The suit filed by the HOA sought declaratory relief as well as damages for breach of contract, and ultimately ended up before the Ninth Circuit Court of Appeals after the Western District of Washington issued a summary judgment ruling favorable to State Farm. The Ninth Circuit certified the following question to the Supreme Court:

What does “collapse” mean under Washington law in an insurance policy that insures “accidental direct physical loss involving collapse,” subject to the policy’s terms, conditions, exclusions, and other provisions, but does not define “collapse,” except to state that “collapse does not include settling, cracking, shrinking, bulging or expansion.”

Queen Anne Park Homeowners Ass’n v. State Farm Fire & Cas. Co., 763 F.3d 1232.

In answering this question, the majority opinion—authored by Justice Gonzalez—held that as for the State Farm policy before the Ninth Circuit, “collapse” means “substantial impairment of structural integrity.” In doing so, however, the Court specifically declined to adopt a fixed definition of “collapse” for all insurance contracts.
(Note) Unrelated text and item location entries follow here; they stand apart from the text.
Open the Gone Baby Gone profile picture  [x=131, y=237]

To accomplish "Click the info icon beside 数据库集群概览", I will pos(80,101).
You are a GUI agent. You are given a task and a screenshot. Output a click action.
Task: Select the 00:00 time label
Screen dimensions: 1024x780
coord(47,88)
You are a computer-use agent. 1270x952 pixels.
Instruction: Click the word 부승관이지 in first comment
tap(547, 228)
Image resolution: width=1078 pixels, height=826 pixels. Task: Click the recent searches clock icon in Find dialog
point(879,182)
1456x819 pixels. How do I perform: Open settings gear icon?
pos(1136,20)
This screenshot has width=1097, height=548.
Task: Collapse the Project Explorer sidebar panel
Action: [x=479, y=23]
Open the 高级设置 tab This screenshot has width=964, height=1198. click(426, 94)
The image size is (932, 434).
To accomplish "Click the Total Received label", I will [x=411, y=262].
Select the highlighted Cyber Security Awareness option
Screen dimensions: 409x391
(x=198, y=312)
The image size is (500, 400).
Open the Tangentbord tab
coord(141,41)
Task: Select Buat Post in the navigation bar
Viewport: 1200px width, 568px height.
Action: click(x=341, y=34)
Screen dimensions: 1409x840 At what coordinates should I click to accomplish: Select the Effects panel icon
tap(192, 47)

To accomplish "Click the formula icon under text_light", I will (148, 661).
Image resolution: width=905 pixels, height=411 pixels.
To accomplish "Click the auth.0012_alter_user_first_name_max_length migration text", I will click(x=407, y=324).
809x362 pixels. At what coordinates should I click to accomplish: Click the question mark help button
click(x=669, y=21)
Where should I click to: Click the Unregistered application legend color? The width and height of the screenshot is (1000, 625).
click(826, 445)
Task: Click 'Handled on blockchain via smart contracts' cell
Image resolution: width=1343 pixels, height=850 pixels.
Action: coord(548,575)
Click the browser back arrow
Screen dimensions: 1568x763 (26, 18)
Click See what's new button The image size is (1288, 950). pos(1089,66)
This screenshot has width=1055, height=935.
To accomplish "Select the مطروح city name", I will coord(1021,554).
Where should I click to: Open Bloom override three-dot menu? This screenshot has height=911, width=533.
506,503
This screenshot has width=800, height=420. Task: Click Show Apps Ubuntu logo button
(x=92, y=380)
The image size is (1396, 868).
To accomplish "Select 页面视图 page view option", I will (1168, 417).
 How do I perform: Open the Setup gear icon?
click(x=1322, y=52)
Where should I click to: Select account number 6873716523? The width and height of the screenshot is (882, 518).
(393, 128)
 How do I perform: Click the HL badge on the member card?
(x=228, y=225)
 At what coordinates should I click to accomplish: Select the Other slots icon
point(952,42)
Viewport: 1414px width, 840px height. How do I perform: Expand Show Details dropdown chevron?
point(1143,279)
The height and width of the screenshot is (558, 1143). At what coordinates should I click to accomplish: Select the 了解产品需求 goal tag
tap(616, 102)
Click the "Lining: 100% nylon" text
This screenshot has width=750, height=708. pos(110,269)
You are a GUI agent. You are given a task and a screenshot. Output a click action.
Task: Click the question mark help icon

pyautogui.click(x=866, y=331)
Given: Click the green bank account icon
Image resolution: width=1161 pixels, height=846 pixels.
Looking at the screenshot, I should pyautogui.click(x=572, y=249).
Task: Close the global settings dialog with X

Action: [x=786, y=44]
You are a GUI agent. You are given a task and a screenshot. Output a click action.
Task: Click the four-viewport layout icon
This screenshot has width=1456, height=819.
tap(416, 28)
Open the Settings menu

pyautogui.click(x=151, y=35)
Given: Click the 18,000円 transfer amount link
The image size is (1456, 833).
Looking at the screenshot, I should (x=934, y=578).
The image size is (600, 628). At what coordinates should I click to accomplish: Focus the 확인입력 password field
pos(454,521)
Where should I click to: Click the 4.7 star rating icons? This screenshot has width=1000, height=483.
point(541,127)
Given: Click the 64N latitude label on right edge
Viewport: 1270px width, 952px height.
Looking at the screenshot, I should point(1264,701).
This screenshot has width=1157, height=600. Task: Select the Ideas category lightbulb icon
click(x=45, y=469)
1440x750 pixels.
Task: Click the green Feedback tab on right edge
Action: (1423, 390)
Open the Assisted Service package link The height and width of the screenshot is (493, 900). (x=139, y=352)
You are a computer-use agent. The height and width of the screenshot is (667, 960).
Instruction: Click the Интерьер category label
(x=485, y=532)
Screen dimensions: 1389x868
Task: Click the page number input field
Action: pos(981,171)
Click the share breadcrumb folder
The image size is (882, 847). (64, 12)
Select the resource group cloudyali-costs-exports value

The Court went on to hold that “substantial impairment” means “severe impairment,” and that as to the State Farm policy at issue, “substantial structural integrity” means “substantial impairment of the structural integrity of a building or part of a building that renders such building or part of a building unfit for its function or unsafe and, in this case, means more than mere settling, cracking, shrinkage, bulging, or expansion.”

Undoubtedly this is not the end of the “collapse” story in Washington, and the decision by the Court leaves open the question of what “unfit for its function” and “unsafe” mean in this context.